[[ Document text open ]]
Hilary Geddes Quartet: Redleaf
Earshift Music

While it might be tempting to liken Redleaf to an ECM recording due to its strong atmospheric quality, doing so would not only do a disservice to the album, it would undervalue the special identity Sydney-based guitarist Hilary Geddes forges with her quartet on the release. Lazily comparing her sound to Bill Frisell's does much the same in underappreciating the singularity of Geddes' own style. Yes, both are players whose sound is deeply marked by texture and tone, but as the new collection shows she's clearly developed her own persona as a guitarist.

Geddes' follow-up to 2021's Parkside, her quartet's debut, is an immensely satisfying affair for a host of reasons. Formed in 2019, the quartet augments the leader with pianist Matthew Harris, double bassist Max Alduca, and drummer Alexander Inman-Hislop, all three telepathically attuned to Geddes' sensibility. The material she wrote for Redleaf grew out of the lockdown and post-pandemic era and some of that time's feeling of stasis emerges in the music's style. She describes it as possessing a “slow brew quality,” an accurate encapsulation of its intimate, inward-probing character. Consistent with that, it's often lyrical, reflective, and spacious, and also exudes a fresh spontaneity emblematic of the fact that it was recorded in a single day at Golden Retriever Studios.

Geddes is a thoughtful player and also the same as a composer, as indicated by her comment that in writing the material she "wanted the band members to feel supported by the compositions, not boxed in by them.” The album takes its title, by the way, from Redleaf Beach in Sydney, a setting that's comforted Geddes during many visits to the site. Her beautiful touch and tone are evident the moment “Riff” initiates the album with an unaccompanied, chords-heavy intro, the move sneaky in pulling the listen in before the music pivots to a harder-edged ensemble statement marked by intricacy and syncopation. It's not prog per se, but the style's not entirely absent either. A reverberant solo by the leader captures Geddes contributing her first long-form solo, the expression adventurous, probing, fleet-fingered, and, in moments, scalding. As it unfolds, one also hears how attentive her versatile bandmates are to the guitarist and how expertly they calibrate their playing to hers. Emerging out of a freeform, dissonant intro, “Under Oaks, Not Olives” carves a post-rock path through knotty undergrowth, the urgent performance vibrantly alive and the four open to where the music takes them.
[[ Document text closed ]]
[[ Source information open ]]
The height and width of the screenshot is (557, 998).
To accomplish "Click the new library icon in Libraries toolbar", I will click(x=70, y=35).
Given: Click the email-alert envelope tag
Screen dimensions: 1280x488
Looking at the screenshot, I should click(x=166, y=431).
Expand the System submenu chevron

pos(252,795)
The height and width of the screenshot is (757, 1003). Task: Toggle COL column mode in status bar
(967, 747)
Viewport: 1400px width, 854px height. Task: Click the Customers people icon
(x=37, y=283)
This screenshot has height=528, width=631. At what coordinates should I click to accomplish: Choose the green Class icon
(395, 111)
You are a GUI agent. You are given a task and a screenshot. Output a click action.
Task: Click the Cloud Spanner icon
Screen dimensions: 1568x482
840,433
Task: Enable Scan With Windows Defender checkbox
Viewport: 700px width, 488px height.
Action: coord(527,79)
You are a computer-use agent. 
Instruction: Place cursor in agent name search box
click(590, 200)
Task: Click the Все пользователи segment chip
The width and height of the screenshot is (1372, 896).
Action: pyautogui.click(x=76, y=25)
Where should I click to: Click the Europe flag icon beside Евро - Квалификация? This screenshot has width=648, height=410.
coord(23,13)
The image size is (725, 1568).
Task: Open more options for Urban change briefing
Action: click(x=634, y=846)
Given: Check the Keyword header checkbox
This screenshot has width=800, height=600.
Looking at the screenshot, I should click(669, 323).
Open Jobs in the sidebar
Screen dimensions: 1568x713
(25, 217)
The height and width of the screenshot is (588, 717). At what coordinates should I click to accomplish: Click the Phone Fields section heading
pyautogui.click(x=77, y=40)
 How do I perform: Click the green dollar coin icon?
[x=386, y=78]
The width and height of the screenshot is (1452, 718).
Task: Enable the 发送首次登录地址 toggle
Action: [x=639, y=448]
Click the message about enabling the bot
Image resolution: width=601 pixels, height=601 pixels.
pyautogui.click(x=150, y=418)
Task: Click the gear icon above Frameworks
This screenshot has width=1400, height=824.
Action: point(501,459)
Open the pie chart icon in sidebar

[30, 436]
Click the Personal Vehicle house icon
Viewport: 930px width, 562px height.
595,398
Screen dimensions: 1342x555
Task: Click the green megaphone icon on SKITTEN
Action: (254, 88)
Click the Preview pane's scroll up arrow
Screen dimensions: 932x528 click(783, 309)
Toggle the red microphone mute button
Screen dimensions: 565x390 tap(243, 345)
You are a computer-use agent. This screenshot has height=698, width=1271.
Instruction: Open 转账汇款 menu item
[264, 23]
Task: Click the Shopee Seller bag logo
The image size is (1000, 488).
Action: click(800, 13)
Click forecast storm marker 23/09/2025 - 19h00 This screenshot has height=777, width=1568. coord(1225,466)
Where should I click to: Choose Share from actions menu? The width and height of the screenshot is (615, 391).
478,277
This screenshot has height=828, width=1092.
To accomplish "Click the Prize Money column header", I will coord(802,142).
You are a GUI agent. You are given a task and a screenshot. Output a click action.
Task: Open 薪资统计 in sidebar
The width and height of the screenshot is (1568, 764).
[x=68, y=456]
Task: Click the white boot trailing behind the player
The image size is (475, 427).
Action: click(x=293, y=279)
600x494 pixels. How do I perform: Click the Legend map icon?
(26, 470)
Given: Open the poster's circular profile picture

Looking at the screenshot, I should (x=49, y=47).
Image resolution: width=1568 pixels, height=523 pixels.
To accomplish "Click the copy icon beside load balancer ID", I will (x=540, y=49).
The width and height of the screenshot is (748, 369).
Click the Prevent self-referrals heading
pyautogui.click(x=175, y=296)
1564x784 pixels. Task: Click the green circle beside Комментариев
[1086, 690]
[[ Source information closed ]]
> Work to complete:
A - Repeat everything in the Redleaf review from "Geddes' follow-up to" down to "Golden Retriever Studios.".
B - Proceed with the Redleaf review, picking up right after its final sentence.
None of the lines have any bearing on what is asked here.

> Replies:
A -
Geddes' follow-up to 2021's Parkside, her quartet's debut, is an immensely satisfying affair for a host of reasons. Formed in 2019, the quartet augments the leader with pianist Matthew Harris, double bassist Max Alduca, and drummer Alexander Inman-Hislop, all three telepathically attuned to Geddes' sensibility. The material she wrote for Redleaf grew out of the lockdown and post-pandemic era and some of that time's feeling of stasis emerges in the music's style. She describes it as possessing a “slow brew quality,” an accurate encapsulation of its intimate, inward-probing character. Consistent with that, it's often lyrical, reflective, and spacious, and also exudes a fresh spontaneity emblematic of the fact that it was recorded in a single day at Golden Retriever Studios.

B -
The sadness induced by the pandemic era comes to the fore in a slower, contemplative piece such as “The Needling,” whose solemnity calls forth from Geddes a particularly affecting solo. One of the set's biggest slow-burners is “All That Glisters Is Not,” which, with repeated listens, gets under the skin with a druggy, slow-motion pulse and a theme that's both sneakily foreboding and majestic. Sprinkled with the field-recorded sounds of waves and people enjoying their time at the Redleaf beach, “Three Five Ten” concludes the set with a peaceful and painterly rendering of the locale. Some might find the album's emphasis (during its second half in particular) on moody, contemplative reveries excessive, but for listeners attuned to atmospheric interplay it'll be refreshing. A key hope for Geddes is that they come away from the album “content and breathing a little slower,” soothed rather than frazzled by Redleaf. The evidence suggests that Geddes and company have successfully realized that goal by engaging the ears with a nuanced approach refreshingly free of scorched-earth histrionics.